Smith agrees: “Sell the house and take what you make and put it into something where you know that you’re able to pay your expenses and have a cushion, especially in an economy where we have no clue what’s going to happen.”

Change those beneficiaries. Despite what your divorce decrees, if you don’t change the beneficiaries on your will, trusts, IRAs, pension plan and life insurance, your ex could wind up with an unexpected windfall in the event of your untimely demise. As long as you’re at it, this is a good time to review your various policies to make sure they fit with your new circumstances. And don’t forget to delete your ex-spouse from these documents and policies and change your marital status where applicable.

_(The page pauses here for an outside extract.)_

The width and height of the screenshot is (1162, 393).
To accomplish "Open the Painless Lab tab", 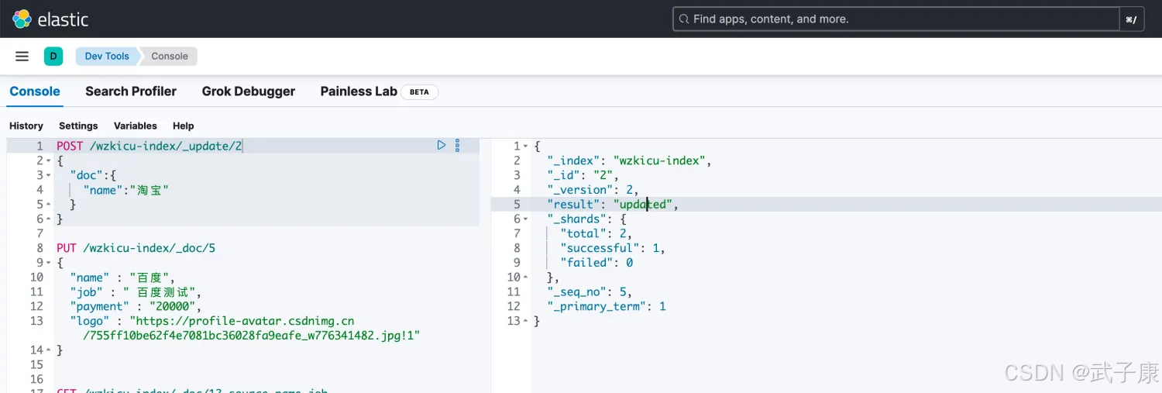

Reclaim your name. For some women, divorce adds another task: reclaiming your name. If you are reverting to your maiden name, you may be required to produce the divorce decree or document signed by your ex-husband that acknowledges your new name in order to obtain a new driver’s license, passport or other identification. Use your new name to announce your new marital status to your circle of contacts: your doctors, employer, human resources department, children’s teachers, landlord, pharmacist, mail person, health insurer and clergy.

Don’t forget to register your name change (and adjust your withholding if needed) on your W-4 and other tax forms and with the Social Security Administration. A mix-up could cause you to lose valuable Social Security credits for your work, and you may have to show proof of both names when applying for benefits.

Check your retirement. Speaking of Social Security, if divorce finds you within chipping distance of retirement, you will want to contact the Social Security Administration. If you are 62, were married for at least 10 years, have been divorced more than two years and have not remarried, you may receive benefits based on your ex-spouse’s Social Security record, even if he or she has not applied for benefits. If you are raising a child younger than 16 years old from the marriage, you may receive benefits on your ex-spouse’s record even if you were married for less than 10 years. In most cases, you can expect the same amount you would have gotten if you had remained married, and possibly all of it if your ex-spouse dies. The benefits you draw do not affect amounts due to your ex’s current spouse.

Guard your health coverage. Sadly, divorce often forces one party to sacrifice health care coverage. Don’t let this happen to you. One uncovered medical emergency can cripple your finances. Under the COBRA program, you are guaranteed 18 months of health coverage, albeit at rates that might induce cardiac irregularities. If you have no other avenue for affordable coverage, keep the COBRA plan in place until you find one. “You can’t afford not to think about things you need such as health insurance, disability and life insurance,” says Hayden. “If you can’t afford all these things, you really should consider getting rid of the house and downsizing.”

Dust yourself off and start living. Yes, you’ve survived a train wreck. If you accomplished most of these steps, you are more aware than you’ve ever been of your true financial picture and what you need to do about it.

If you receive a lump-sum payout, don’t splurge for revenge or because you feel you deserve it. There is a wealth of financial planning help online. When you’re ready, consider hiring a financial planner to help you sort out your newly single money situation. Financial experts recommend that you pull your credit report three months after the divorce and clean up any loose ends.